The reported weight at 8 percent MC is
nearly 60 pounds per cubic foot, which
means that a board foot at 8 percent MC
will weigh about 5 pounds.
Drying. The wood is always quartersawn to highlight the striping. This means
that checking is not a problem, but the
wood will dry slowly. Some pieces are
prone to warping. This can cause buckling in veneer. Shrinkage in drying can be
rather large, with tangential shrinkage (the
width of a flatsawn piece of lumber) to 6
percent MC being over 9 percent. Radial
shrinkage (the width of a quartersawn
piece of lumber) is 5. 4 percent.
Gluing and Machining. Because
of the coarseness of the grain, the wood
does glue well. Machining, as with all
dense species, requires very sharp knives.
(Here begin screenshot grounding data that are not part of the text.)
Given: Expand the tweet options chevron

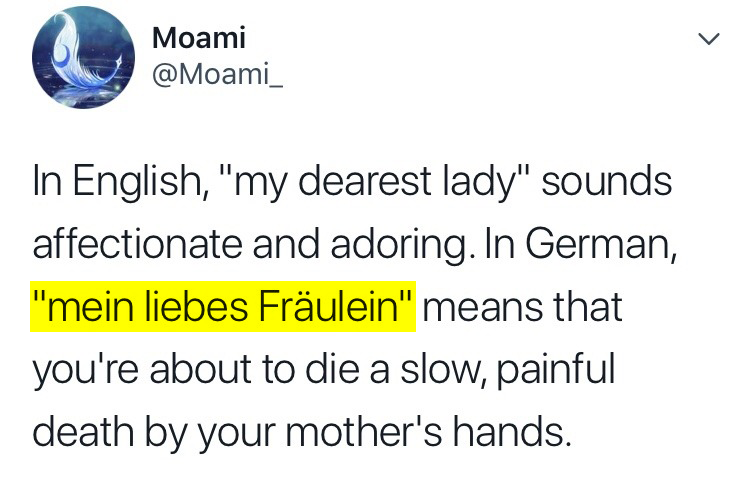Looking at the screenshot, I should click(x=709, y=38).
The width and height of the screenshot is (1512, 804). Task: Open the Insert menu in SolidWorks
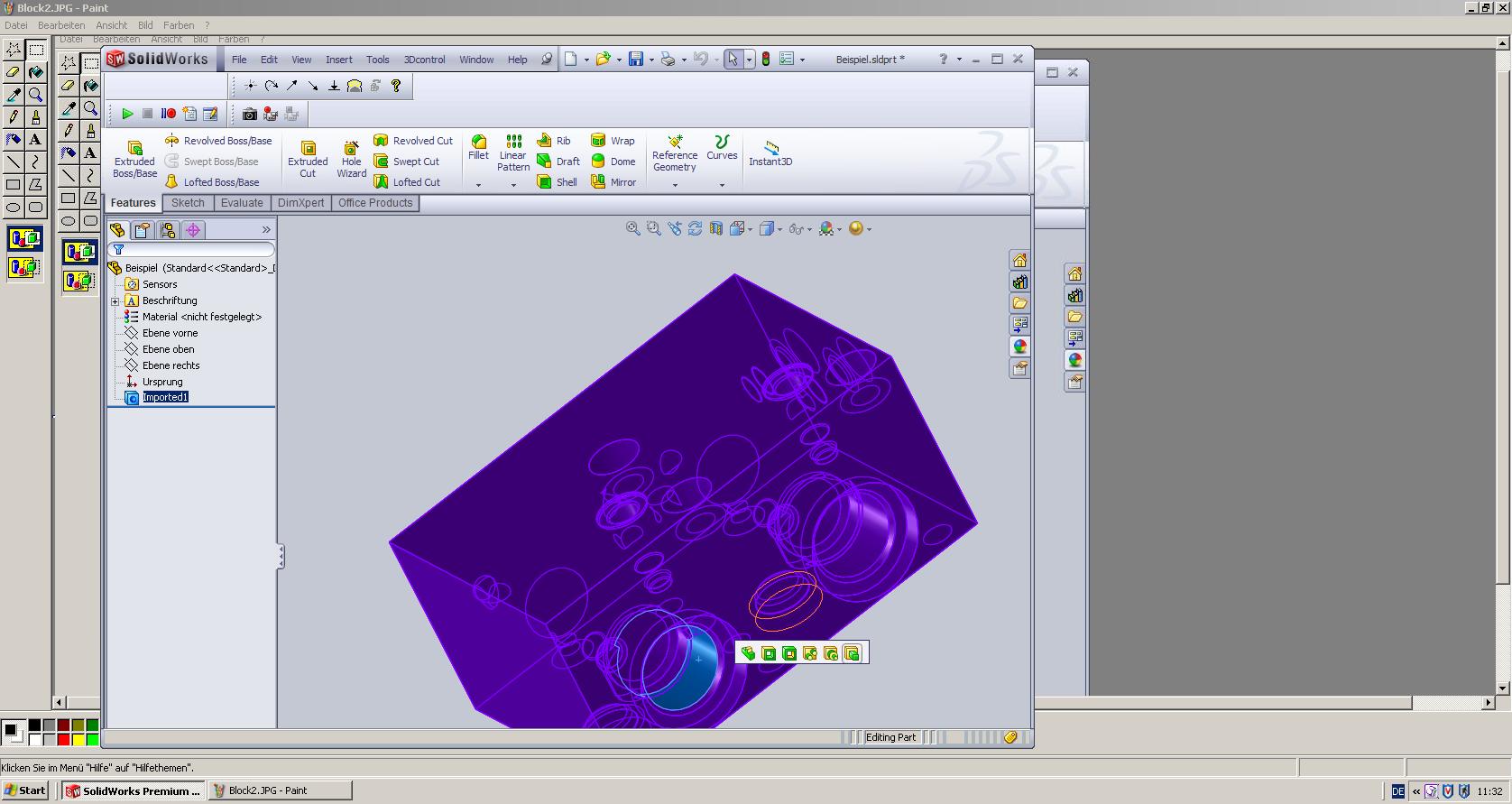click(x=339, y=60)
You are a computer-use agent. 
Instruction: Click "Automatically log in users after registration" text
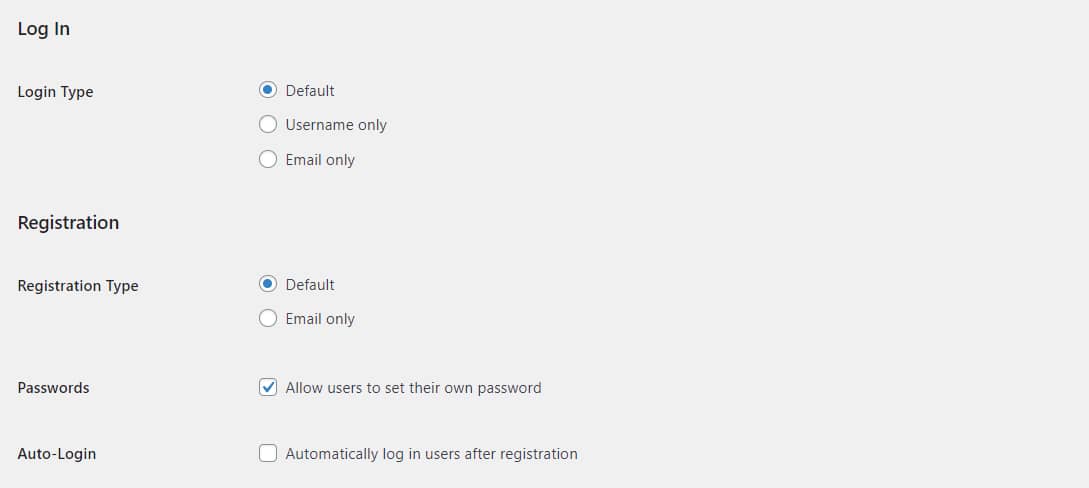(431, 453)
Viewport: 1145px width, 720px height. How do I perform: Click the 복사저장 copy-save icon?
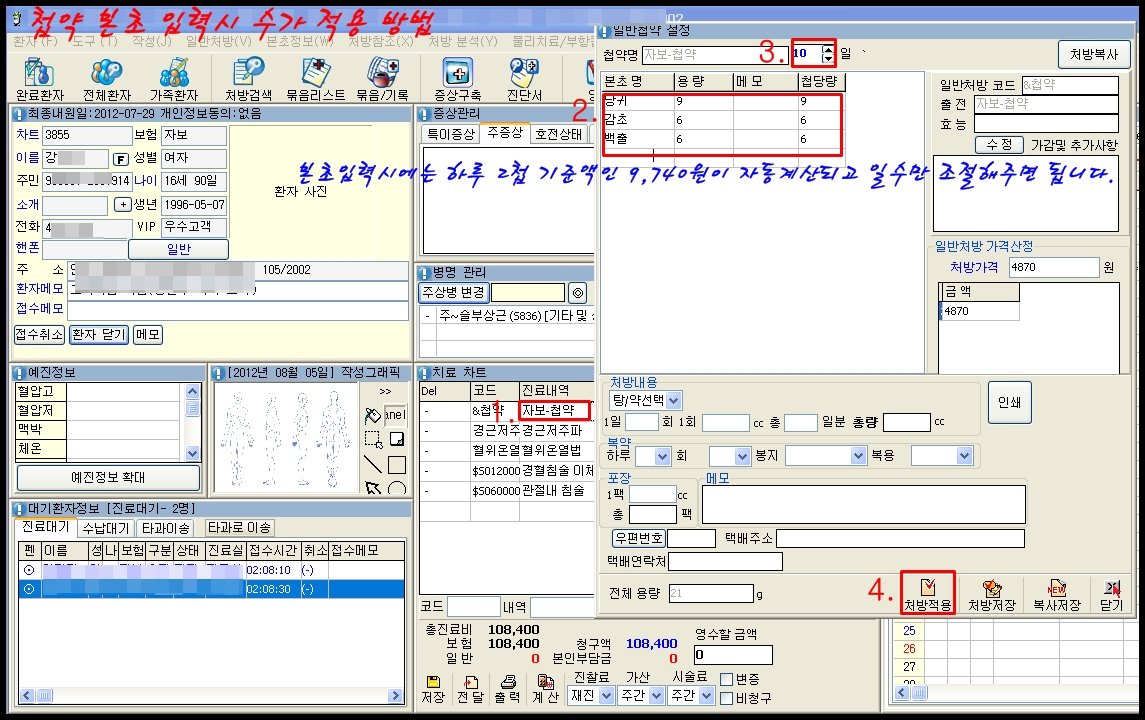(1056, 594)
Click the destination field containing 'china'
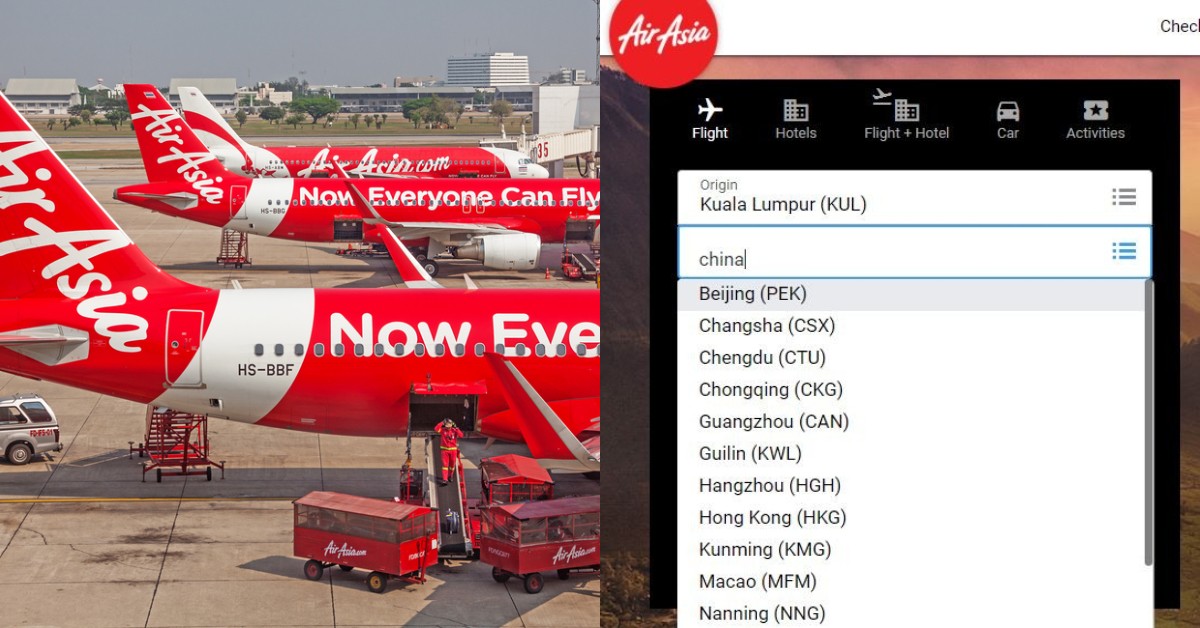The width and height of the screenshot is (1200, 628). [914, 252]
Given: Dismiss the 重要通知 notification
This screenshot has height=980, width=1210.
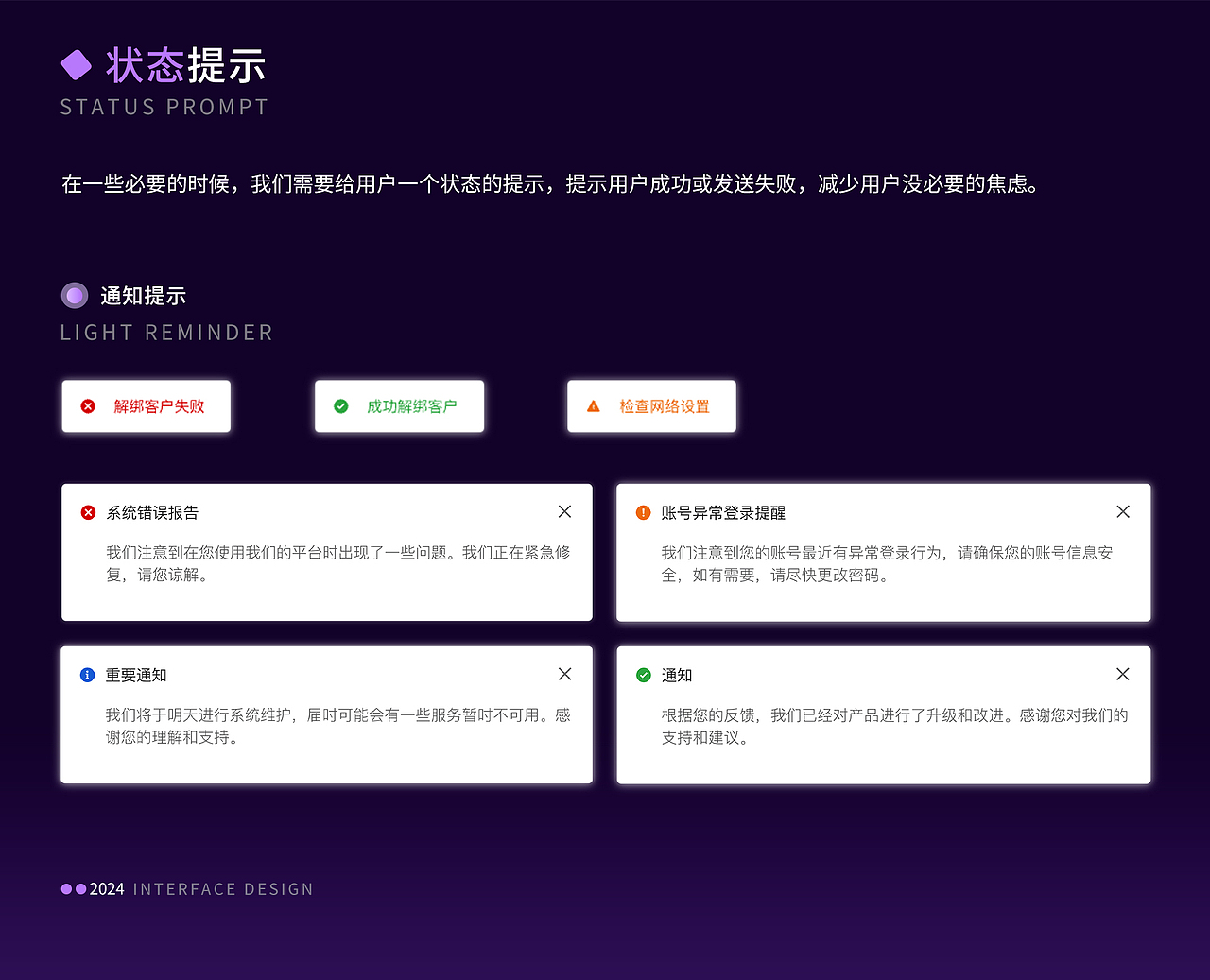Looking at the screenshot, I should click(x=564, y=674).
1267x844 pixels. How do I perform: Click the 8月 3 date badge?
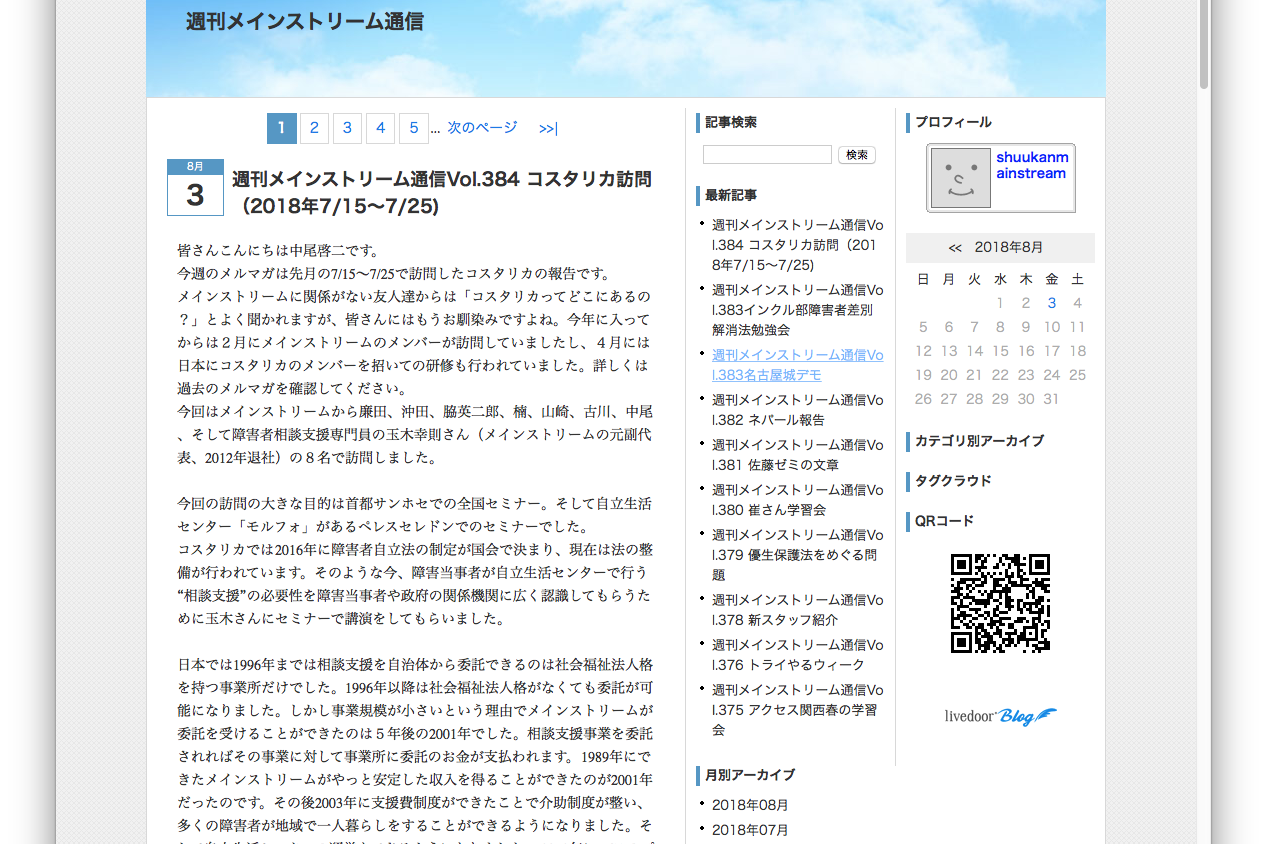tap(195, 187)
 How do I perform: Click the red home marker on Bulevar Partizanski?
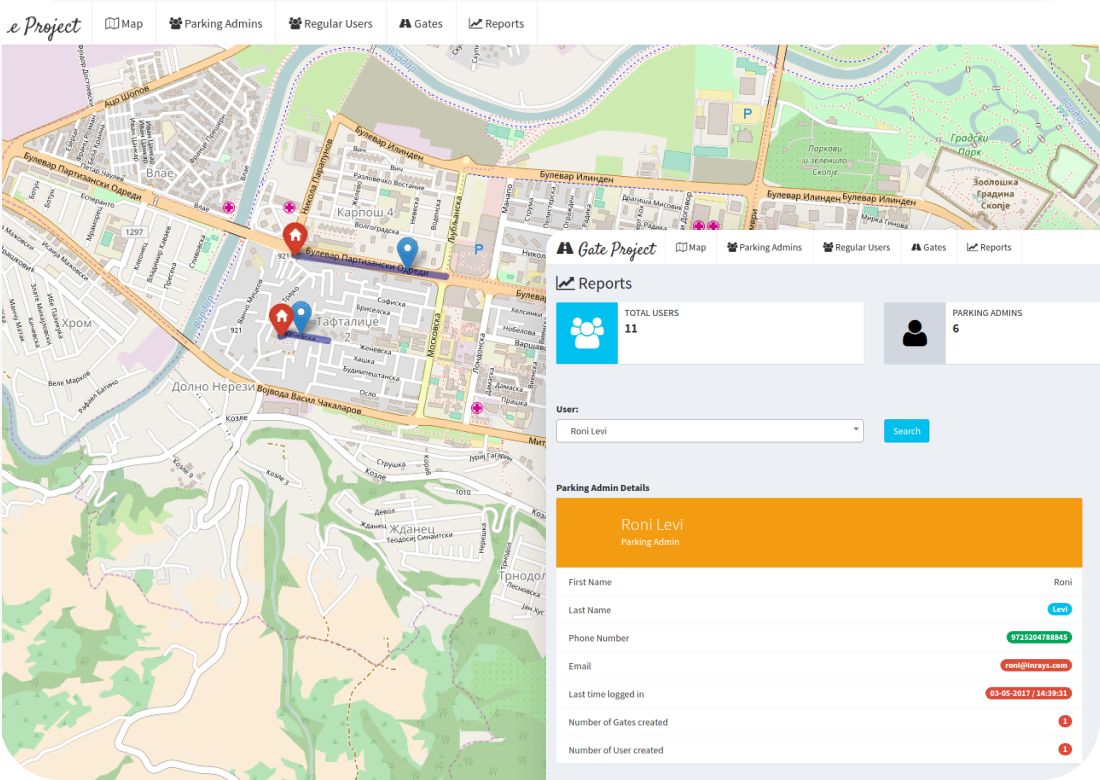click(294, 238)
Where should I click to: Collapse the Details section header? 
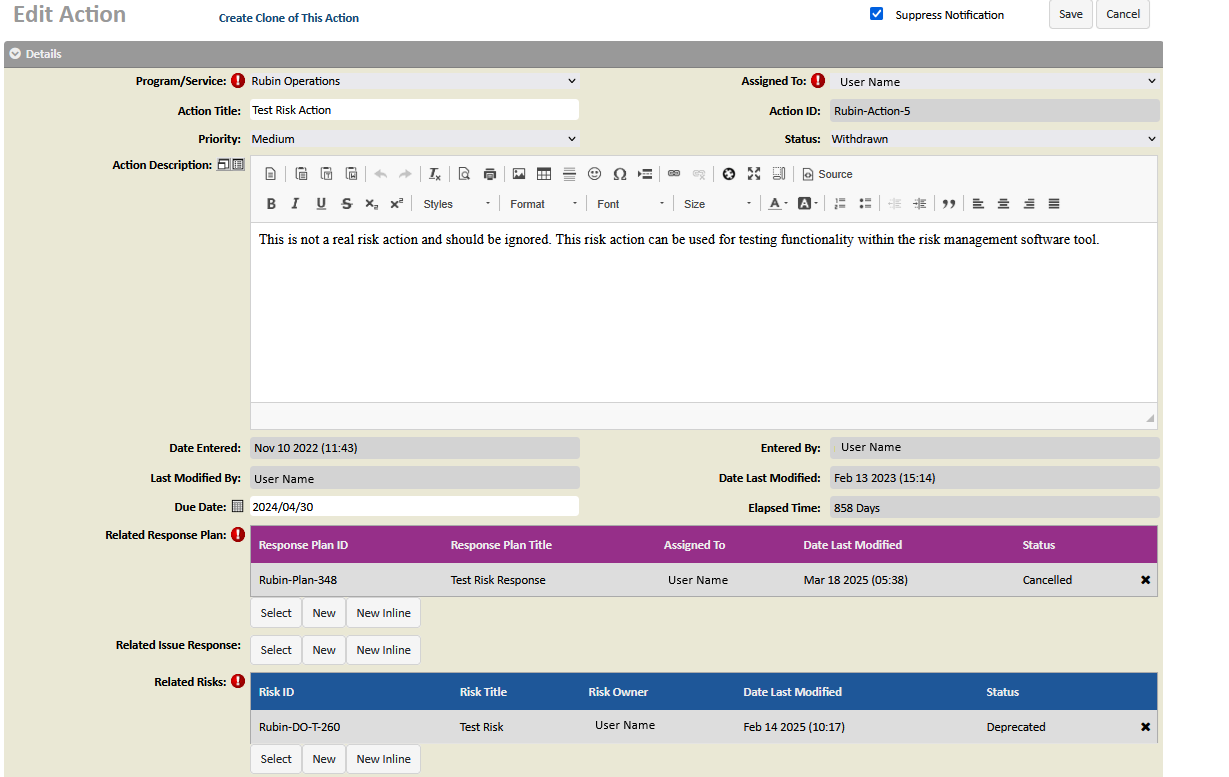(16, 54)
Interlocked grain means that smooth knife
finishes are hard to obtain, as part of
the surface is always machined “against
the grain.” Sanding is good, although
sandpaper needs to be fresh (that is, the
particles must be sharp). The wood does
polish well when rubbed.
Stability. This wood, in spite of high
shrinkage when drying, is almost always
quartersawn, which means that it is fairly
stable, once dry. Shrinkage in width is 1
percent for a 4 percent MC change; this
is the same as the flatsawn movement for
most North American hardwoods.
Strength. The ultimate strength (MOR)
is 22,800 psi; the bendability (MOE) is
2. 3 million psi. This is 50 percent stronger
than red oak and 25 percent stiffer.
Color and Grain. The wood color
is a pinkish brown with darker brown to
black stripes. The grain is course and
interlocked. Sanding with finer grits and
then waxing the surface provides a great
deal of luster and allows the stripped
grain to show very well.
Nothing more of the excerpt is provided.